RECORDS SUPPLIED section start

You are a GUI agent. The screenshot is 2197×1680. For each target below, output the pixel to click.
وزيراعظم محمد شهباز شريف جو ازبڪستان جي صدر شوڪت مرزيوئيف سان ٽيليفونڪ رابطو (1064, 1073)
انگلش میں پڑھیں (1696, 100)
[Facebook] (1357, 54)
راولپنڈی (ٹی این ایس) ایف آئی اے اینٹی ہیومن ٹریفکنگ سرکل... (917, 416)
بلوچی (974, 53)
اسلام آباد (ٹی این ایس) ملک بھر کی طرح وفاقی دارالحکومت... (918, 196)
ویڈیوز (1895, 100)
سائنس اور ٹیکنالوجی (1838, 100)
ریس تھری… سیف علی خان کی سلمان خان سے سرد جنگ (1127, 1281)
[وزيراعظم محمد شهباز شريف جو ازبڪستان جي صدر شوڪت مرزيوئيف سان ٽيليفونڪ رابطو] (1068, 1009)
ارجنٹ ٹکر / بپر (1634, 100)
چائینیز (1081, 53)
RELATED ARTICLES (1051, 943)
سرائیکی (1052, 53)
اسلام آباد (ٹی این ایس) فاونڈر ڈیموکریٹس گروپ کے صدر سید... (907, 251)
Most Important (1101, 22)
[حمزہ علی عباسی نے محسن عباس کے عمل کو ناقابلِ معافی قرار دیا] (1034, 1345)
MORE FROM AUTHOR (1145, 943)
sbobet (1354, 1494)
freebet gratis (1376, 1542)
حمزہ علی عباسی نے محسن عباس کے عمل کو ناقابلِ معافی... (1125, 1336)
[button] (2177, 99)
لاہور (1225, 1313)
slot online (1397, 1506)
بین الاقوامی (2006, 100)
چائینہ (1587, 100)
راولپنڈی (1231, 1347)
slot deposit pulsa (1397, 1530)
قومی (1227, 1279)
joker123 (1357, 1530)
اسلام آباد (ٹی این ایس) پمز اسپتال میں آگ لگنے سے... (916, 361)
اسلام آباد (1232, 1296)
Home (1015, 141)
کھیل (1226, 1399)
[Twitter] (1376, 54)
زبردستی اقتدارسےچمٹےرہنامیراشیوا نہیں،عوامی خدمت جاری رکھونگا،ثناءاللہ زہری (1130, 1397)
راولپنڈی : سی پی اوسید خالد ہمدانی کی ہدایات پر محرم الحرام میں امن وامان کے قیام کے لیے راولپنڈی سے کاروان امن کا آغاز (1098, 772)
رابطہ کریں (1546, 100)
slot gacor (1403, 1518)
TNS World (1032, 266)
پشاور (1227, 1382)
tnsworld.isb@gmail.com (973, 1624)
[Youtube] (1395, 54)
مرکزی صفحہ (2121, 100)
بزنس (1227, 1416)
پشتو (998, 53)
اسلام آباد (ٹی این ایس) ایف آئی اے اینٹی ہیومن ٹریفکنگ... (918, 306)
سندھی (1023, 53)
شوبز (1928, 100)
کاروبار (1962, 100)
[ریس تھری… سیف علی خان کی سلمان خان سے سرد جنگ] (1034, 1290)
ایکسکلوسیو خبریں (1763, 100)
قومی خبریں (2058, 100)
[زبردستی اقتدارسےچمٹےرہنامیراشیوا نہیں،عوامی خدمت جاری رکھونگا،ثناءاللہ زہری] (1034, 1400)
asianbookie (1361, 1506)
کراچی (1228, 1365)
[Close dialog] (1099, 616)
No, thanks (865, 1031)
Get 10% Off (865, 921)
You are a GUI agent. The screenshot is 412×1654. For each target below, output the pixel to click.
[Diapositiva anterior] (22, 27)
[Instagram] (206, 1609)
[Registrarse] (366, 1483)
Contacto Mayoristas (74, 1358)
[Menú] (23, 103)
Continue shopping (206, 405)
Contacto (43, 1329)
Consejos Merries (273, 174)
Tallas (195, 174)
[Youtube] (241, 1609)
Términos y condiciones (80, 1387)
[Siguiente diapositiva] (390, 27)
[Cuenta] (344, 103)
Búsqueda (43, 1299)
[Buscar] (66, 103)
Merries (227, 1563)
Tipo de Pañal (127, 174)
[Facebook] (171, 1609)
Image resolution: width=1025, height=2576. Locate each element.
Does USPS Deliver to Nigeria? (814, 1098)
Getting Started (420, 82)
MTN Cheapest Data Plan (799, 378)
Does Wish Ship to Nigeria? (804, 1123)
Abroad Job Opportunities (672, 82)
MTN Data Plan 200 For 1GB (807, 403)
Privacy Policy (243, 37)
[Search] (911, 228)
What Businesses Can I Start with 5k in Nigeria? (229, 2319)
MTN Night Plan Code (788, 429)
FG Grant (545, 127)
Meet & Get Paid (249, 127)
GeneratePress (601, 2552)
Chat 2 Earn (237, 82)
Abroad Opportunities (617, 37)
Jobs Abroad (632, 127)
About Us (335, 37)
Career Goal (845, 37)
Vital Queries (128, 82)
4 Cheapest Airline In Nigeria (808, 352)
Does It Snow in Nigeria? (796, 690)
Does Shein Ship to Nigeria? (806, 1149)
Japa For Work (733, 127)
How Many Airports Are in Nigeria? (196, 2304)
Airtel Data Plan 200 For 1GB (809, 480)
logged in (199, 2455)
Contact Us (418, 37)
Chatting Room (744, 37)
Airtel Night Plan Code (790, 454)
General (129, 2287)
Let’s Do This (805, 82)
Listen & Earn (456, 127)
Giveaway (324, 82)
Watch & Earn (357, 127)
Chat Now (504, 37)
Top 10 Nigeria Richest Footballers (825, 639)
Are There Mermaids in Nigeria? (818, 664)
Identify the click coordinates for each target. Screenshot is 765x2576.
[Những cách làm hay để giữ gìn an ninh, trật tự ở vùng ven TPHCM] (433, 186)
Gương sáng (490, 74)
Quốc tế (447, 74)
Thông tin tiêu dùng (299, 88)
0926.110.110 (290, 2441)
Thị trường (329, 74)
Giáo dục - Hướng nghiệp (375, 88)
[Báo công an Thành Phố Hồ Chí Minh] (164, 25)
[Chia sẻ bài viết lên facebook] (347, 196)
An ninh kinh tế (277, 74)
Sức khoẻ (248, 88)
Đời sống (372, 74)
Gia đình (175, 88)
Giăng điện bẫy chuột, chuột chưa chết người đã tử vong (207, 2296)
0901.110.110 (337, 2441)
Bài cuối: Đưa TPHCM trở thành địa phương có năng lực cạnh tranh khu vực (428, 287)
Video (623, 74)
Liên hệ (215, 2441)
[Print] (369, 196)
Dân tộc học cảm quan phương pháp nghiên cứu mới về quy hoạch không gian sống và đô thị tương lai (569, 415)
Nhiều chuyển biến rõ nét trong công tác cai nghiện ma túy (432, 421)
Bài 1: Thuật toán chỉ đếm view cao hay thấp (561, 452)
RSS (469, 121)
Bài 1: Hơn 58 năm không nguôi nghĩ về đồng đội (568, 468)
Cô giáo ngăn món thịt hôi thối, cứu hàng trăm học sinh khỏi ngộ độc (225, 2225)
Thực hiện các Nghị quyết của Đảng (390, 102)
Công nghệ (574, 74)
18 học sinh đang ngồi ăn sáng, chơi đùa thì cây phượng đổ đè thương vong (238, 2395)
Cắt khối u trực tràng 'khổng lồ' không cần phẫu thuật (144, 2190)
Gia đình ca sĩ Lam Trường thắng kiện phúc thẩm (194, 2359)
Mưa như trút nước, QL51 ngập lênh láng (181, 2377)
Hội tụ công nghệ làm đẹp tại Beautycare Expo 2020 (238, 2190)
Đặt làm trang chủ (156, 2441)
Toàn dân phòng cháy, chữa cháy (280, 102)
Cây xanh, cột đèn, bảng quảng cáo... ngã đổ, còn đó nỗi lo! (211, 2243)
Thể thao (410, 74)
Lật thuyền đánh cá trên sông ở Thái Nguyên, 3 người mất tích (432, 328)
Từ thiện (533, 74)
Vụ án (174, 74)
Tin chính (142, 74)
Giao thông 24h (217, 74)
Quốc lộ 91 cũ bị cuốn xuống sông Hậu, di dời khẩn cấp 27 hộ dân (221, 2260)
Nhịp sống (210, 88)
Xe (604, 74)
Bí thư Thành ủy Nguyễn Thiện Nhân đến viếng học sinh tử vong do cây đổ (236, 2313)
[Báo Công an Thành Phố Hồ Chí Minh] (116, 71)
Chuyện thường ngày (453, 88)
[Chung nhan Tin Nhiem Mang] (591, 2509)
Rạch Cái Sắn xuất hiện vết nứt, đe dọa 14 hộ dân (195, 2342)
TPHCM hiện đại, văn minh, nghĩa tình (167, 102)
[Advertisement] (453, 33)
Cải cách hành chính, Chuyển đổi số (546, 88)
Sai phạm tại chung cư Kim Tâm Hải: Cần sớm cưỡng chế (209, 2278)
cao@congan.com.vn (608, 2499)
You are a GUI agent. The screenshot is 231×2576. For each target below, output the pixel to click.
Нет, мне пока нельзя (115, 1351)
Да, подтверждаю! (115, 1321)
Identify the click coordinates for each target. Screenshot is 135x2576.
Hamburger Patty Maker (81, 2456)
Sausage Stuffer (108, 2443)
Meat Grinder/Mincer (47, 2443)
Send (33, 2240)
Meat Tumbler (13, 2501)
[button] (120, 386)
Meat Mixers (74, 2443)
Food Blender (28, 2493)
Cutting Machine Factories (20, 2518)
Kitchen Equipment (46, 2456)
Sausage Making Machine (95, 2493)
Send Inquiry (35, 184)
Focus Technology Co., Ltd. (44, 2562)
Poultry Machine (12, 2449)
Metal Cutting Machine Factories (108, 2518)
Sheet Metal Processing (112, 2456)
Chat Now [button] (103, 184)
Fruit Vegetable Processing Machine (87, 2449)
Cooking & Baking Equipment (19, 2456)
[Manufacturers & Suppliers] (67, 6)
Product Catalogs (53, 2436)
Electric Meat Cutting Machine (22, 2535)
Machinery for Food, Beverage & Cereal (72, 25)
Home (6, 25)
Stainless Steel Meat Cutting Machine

RECORDS SUPPLIED section end

● WHAT THE TASK REQUIRES
Extract, exactly, the lines above that begin at the line containing "TPHCM hiện đại, văn" and end at the final line of the records; add no other text.

● EXERCISE ANSWER
TPHCM hiện đại, văn minh, nghĩa tình (167, 102)
[Advertisement] (453, 33)
Cải cách hành chính, Chuyển đổi số (546, 88)
Sai phạm tại chung cư Kim Tâm Hải: Cần sớm cưỡng chế (209, 2278)
cao@congan.com.vn (608, 2499)
You are a GUI agent. The screenshot is 231×2576. For each target below, output the pixel to click.
Нет, мне пока нельзя (115, 1351)
Да, подтверждаю! (115, 1321)
Identify the click coordinates for each target. Screenshot is 135x2576.
Hamburger Patty Maker (81, 2456)
Sausage Stuffer (108, 2443)
Meat Grinder/Mincer (47, 2443)
Send (33, 2240)
Meat Tumbler (13, 2501)
[button] (120, 386)
Meat Mixers (74, 2443)
Food Blender (28, 2493)
Cutting Machine Factories (20, 2518)
Kitchen Equipment (46, 2456)
Sausage Making Machine (95, 2493)
Send Inquiry (35, 184)
Focus Technology Co., Ltd. (44, 2562)
Poultry Machine (12, 2449)
Metal Cutting Machine Factories (108, 2518)
Sheet Metal Processing (112, 2456)
Chat Now [button] (103, 184)
Fruit Vegetable Processing Machine (87, 2449)
Cooking & Baking Equipment (19, 2456)
[Manufacturers & Suppliers] (67, 6)
Product Catalogs (53, 2436)
Electric Meat Cutting Machine (22, 2535)
Machinery for Food, Beverage & Cereal (72, 25)
Home (6, 25)
Stainless Steel Meat Cutting Machine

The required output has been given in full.